## Listed records
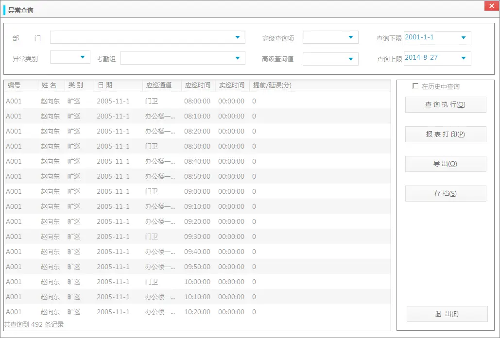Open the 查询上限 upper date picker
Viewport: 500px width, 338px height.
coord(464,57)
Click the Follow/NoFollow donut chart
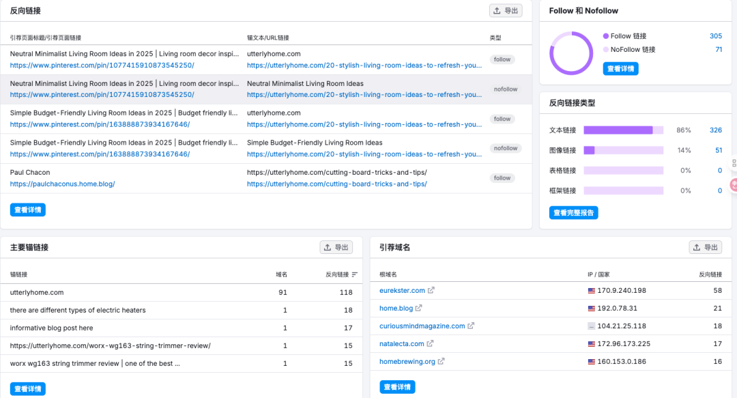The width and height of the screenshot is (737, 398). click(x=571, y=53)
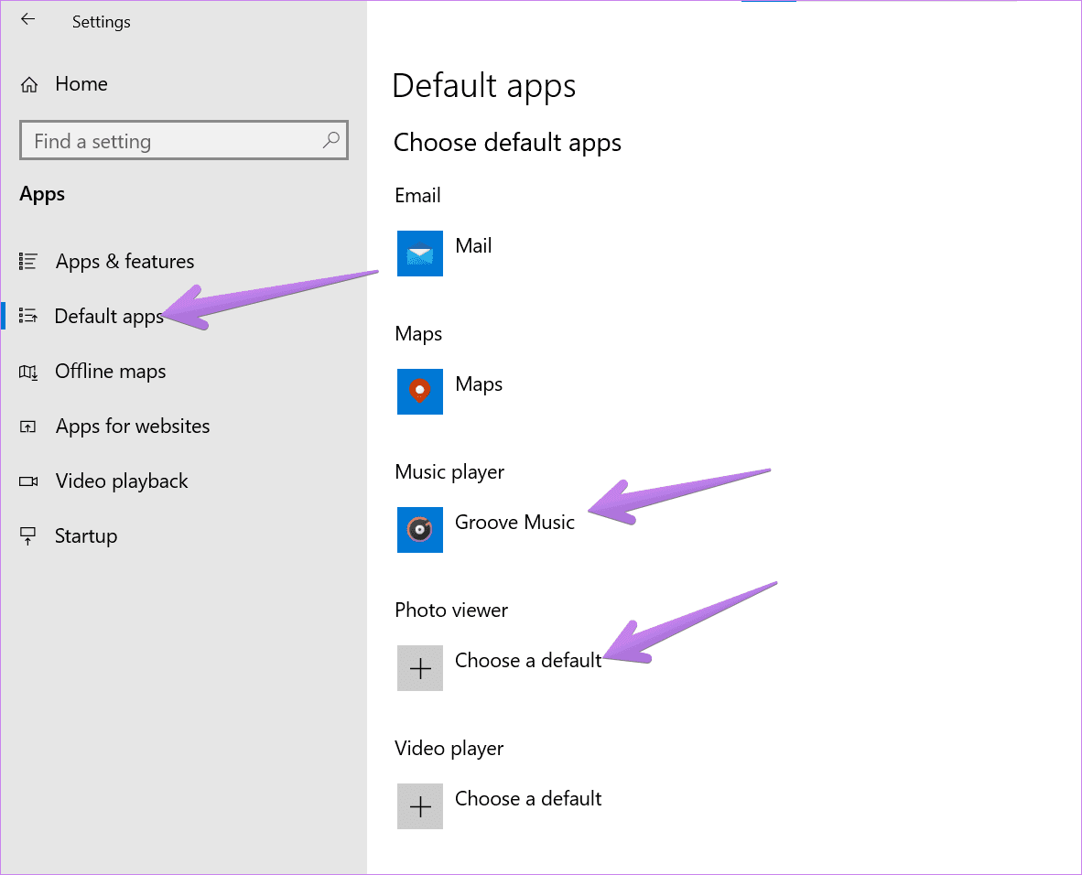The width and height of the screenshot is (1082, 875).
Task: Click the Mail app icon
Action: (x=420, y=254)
--
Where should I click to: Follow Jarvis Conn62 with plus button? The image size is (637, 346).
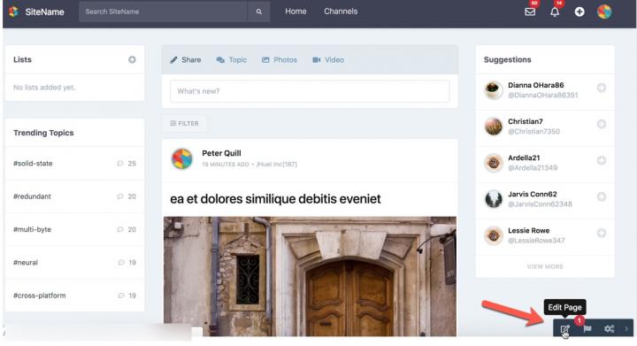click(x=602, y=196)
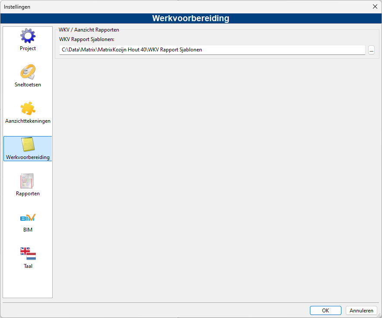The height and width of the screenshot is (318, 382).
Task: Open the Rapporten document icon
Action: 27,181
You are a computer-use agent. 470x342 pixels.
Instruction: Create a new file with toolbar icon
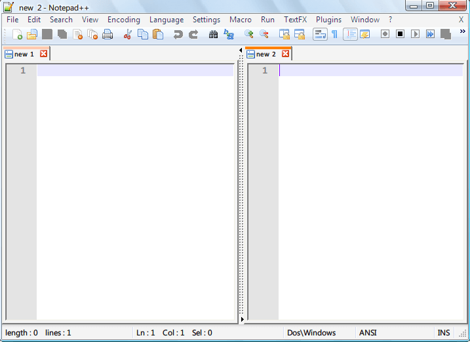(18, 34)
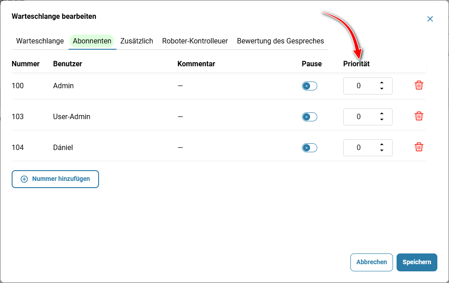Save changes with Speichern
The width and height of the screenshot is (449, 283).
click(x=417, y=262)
--
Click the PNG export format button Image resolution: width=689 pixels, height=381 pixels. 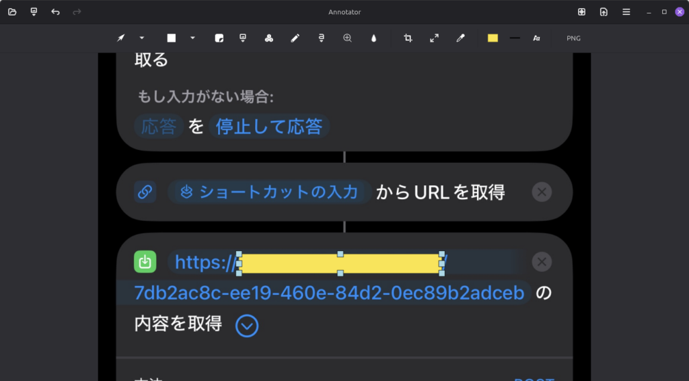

## Brief
From the records above, copy exactly the stretch from the line holding "Where should I" through the line holding "You are a computer-use agent. 470x342 pixels.", both ends included, without the pictures.

## Task output
Where should I click to: Follow Jarvis Conn62 with plus button? The image size is (637, 346).
click(x=602, y=196)
The height and width of the screenshot is (318, 382).
Task: Open the Rapporten document icon
Action: 27,181
You are a computer-use agent. 470x342 pixels.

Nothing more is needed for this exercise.